Everybody Wants Some!!, which opens today, is Richard Linklater’s “spiritual” sequel to his 1993 cult classic Dazed and Confused. At least that’s the sound bite from every interview and article about the director’s new collegiate, coming-of-age baseball flick.
And in many ways, Everybody Wants Some!! does feel like a sequel. Its setting, a well-designed, if overly manicured, 1980s Texas, is a natural extension of Dazed‘s Texas in the 1970s. In both films the protagonist is an earnest youth thrust into a new plane of social existence. Even more granular parallels exist for the Linklater fanboys: both films start with an extended shot of a muscle car, both protagonists play pitcher on the ball field, and Everybody‘s Finnegan (Glenn Powell) matches the mustached savvy of Dazed‘s Wooderson (Matthew McConaughey.)
But calling Everybody Wants Some!! a sequel of any kind (spiritual or otherwise) is headline and audience-building fodder. Read beyond the buzzword and you’ll find Linklater’s careful contradictions everywhere. “I think the word ‘spiritual’ gets me off the hook… it has nothing to do with Dazed and Confused,” he told Creative Screenwriting Magazine back in 2014. Nowadays he’s even less sure: “It’s not a sequel,” he told Variety in early March. “There’s nobody named the same. I started calling it a ‘spiritual’ sequel, but I don’t even know if spiritual is the right word.”
So it’s not a sequel. And that’s fine. But unfastened from any Linklater-esque continuous timeframe, Everybody Wants Some!! isn’t quite as appealing. It is a college baseball movie without much college or baseball. The original script contained both an entire semester and baseball season, but by the time Linklater finished it, he had crammed the story into one drunken weekend. “I pretty much cut out all of the baseball,” he told Collider. Unfortunately the film’s single scene of baseball playing is one of its most compelling.
So it’s not a sequel. And that’s fine. But unfastened from any Linklater-esque continuous timeframe, Everybody Wants Some!! isn’t quite as appealing.
Other than that, the film bobs and meanders much in the manner Linklater pioneered in his indie films of the 1990s, distilling listless youth into its rituals and demanding they be recognized as art.

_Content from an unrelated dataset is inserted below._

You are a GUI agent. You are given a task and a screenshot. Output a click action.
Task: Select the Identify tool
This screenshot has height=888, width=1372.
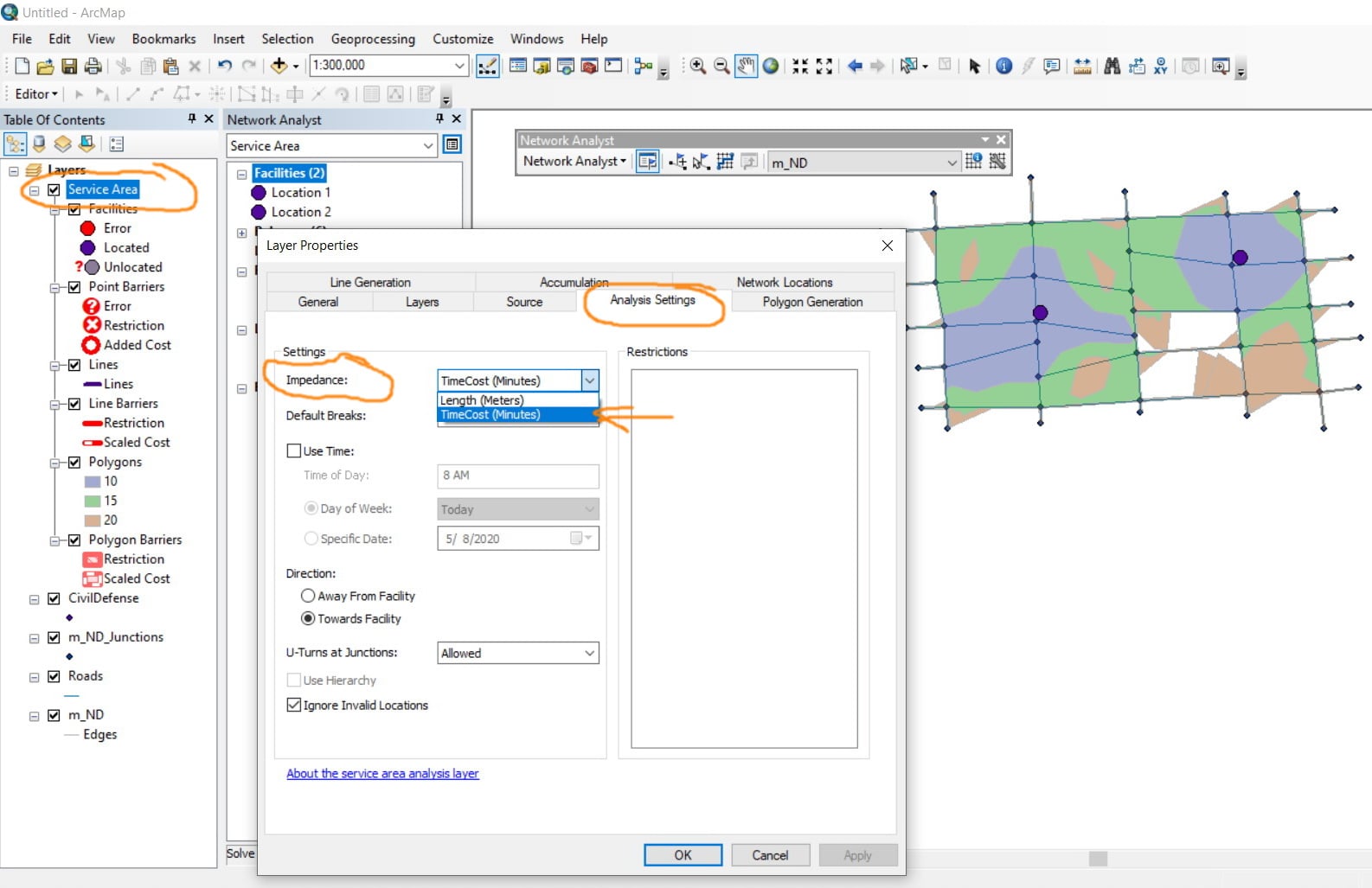tap(1003, 66)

An honorable cause, to be sure, but one that’s become less accessible as Linklater has aged farther away from his subject matter, as has his chosen cast, a collection of largely late-twentysomethings faking college age.
The film watches more like a 30-year college reunion: a middle-aged rehashing of sex-and-alcohol-fueled glory days, where the haze of memory has tinted everything a saccharine shade of rose. If Dazed and Confused was an exorcising of high school demons, Everybody Wants Some!! is the blissful afterlife; like the actors and the film’s sets, everyone and everything is impossibly good looking. In conversation with The New York Times, Linklater declared the film a critique of unchecked hyper-masculine desire, but with only one developed female character (Zoey Deutch’s Beverly) and a single lucid moment of introspection (at one point protagonist Jake declares his team’s incessant girl-chasing “kinda phony”), one is hard pressed to find where critique begins and the self-aggrandizing, baseball slap-on-the-ass ends.
Still, Linklater’s philosophy-meets-reality keeps the movie afloat with fun moments: two pitchers deconstruct their roles as the necessary evils of the team; protagonist Jake compares baseball players to Sisyphus; a dugout discussion of superstition and ritual turns into a larger one of probability and determinism. The film also shines in its occasional, and sincerely funny, depictions of unexplained adolescent weirdness.
Sequel or not, Linklater once again crafts another depiction of a particular, poignant phase of life, vivid enough to tug at the audience’s “I wish I could do it all over again” strings. It just so happens that, in the case of this film, the audience is almost exclusively a group of white, philosophically minded, ex-athlete bros. Regardless, I’d rather watch the film as a thoughtful bookend — a spiritual sequel — than as a vapid party flick any day.